The optimal treatment for middle-aged patients with knee pain and meniscal lesions has been extensively debated. Most previous studies have revealed only short-term beneficial results of knee arthroscopic surgery. The authors have previously shown a positive benefit of knee arthroscopic surgery and an exercise program after 1 year when compared with an exercise program alone.

Purpose:

To evaluate if knee arthroscopic surgery combined with an exercise program provided an additional long-term benefit after 3 years compared with an exercise program alone in middle-aged patients with meniscal symptoms.

Study Design:

Randomized controlled trial; Level of evidence, 1.

Methods:

Of 179 eligible patients, aged 45 to 64 years, 150 were randomized to (1) a 3-month exercise program (nonsurgery group) or (2) the same as group 1 plus knee arthroscopic surgery within 4 weeks (surgery group). The primary outcome was the change in the Knee Injury and Osteoarthritis Outcome Score (KOOS) subscore of pain between baseline and the 3-year follow-up. Results from the 1-year follow-up have been published previously.

Results:

Both treatment groups improved significantly in the KOOS pain subscore at 3 years’ follow-up in the intention-to-treat and as-treated analyses (P < .001).

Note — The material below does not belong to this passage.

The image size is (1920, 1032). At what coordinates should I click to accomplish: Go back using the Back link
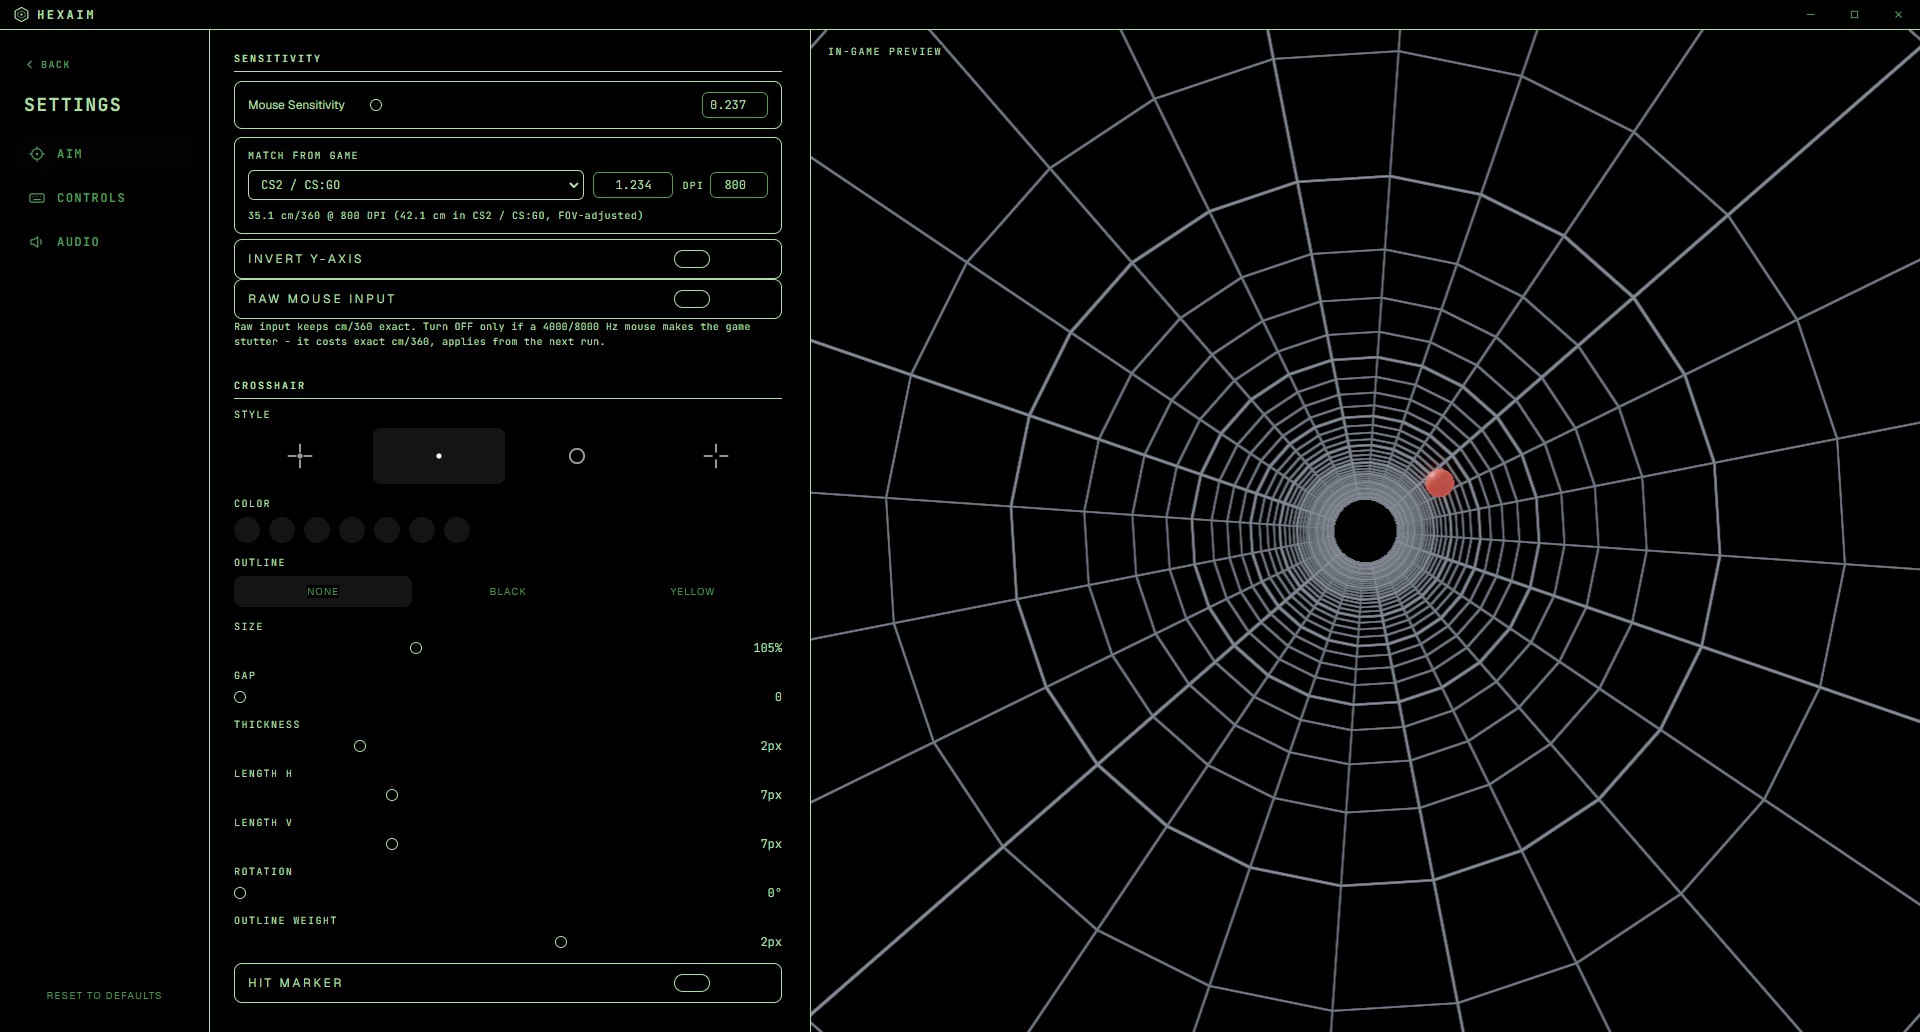point(48,65)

The between-group difference for the change in the KOOS pain subscore between baseline and the 3-year follow-up was no longer statistically significant, neither in the intention-to-treat analysis (7.6 points; 95% CI, –0.6 to 15.9; P = .068) nor in the as-treated analysis (5.3 points; 95% CI, –3.1 to 13.8; P = .216). The factorial analysis of the effect of the intervention and age, onset of pain, and mechanical symptoms indicated that older patients improved more, regardless of treatment, and surgery may be more beneficial for patients without mechanical symptoms (as-treated analysis). The effect of the predictive factors on the KOOS pain subscore was uncertain because of the small sample size in the subgroup analyses.

Conclusion:

The benefit of knee arthroscopic surgery, seen at 1 year in middle-aged patients with meniscal symptoms, was diminished at 3 years and was no longer statistically significant.

Clinical Relevance:

Knee arthroscopic surgery may be beneficial for middle-aged patients with meniscal symptoms in addition to an exercise program. Older age and absence of mechanical symptoms should not be contraindications to surgery.